(Records from a dataset)

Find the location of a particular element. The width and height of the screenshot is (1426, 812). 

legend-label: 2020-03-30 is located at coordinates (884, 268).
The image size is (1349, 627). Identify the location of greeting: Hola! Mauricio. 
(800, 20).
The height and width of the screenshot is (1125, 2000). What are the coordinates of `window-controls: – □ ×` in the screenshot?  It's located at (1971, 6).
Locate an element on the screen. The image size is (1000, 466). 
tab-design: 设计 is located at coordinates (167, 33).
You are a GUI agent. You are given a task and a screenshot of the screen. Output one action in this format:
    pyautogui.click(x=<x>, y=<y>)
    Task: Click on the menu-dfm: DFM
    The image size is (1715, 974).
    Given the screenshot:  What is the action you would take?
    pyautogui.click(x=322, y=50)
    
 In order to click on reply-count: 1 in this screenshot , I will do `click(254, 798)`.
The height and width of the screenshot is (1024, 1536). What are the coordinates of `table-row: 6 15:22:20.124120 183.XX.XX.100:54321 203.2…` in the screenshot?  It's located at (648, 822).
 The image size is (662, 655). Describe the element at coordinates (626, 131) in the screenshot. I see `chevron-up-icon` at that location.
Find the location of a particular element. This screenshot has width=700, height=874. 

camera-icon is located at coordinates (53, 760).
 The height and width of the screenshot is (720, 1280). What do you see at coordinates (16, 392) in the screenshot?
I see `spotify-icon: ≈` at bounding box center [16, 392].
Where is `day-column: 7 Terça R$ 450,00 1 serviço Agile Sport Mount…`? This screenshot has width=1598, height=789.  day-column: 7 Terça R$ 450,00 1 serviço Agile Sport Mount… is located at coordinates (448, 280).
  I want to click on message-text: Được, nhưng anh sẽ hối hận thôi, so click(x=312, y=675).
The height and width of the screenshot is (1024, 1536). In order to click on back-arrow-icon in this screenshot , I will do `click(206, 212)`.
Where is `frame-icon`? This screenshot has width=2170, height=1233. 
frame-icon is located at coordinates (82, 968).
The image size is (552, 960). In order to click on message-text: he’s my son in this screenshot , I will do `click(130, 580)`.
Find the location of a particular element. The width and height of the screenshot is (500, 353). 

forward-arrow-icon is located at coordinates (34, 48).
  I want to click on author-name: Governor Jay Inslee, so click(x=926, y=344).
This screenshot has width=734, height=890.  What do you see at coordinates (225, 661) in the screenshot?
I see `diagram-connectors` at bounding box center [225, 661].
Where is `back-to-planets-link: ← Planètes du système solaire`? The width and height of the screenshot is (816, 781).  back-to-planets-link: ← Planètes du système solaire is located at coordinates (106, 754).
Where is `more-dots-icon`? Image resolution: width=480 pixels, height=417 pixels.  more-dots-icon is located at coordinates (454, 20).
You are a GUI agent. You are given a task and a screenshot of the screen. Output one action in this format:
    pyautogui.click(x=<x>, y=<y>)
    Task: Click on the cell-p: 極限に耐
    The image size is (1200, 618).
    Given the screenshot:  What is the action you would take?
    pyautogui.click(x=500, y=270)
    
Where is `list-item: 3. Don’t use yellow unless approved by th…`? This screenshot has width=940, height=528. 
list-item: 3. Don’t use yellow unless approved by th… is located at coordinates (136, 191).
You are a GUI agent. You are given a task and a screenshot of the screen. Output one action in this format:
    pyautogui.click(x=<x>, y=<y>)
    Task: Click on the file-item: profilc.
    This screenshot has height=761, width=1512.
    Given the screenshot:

**What to work on**
Identify each line above that contains the word "particular" and copy every such line. Case counts.

**Response**
Find the location of a particular element. The width and height of the screenshot is (1426, 812). 
Find the location of a particular element. This screenshot has width=700, height=874. 
Find the location of a particular element. The width and height of the screenshot is (500, 353). 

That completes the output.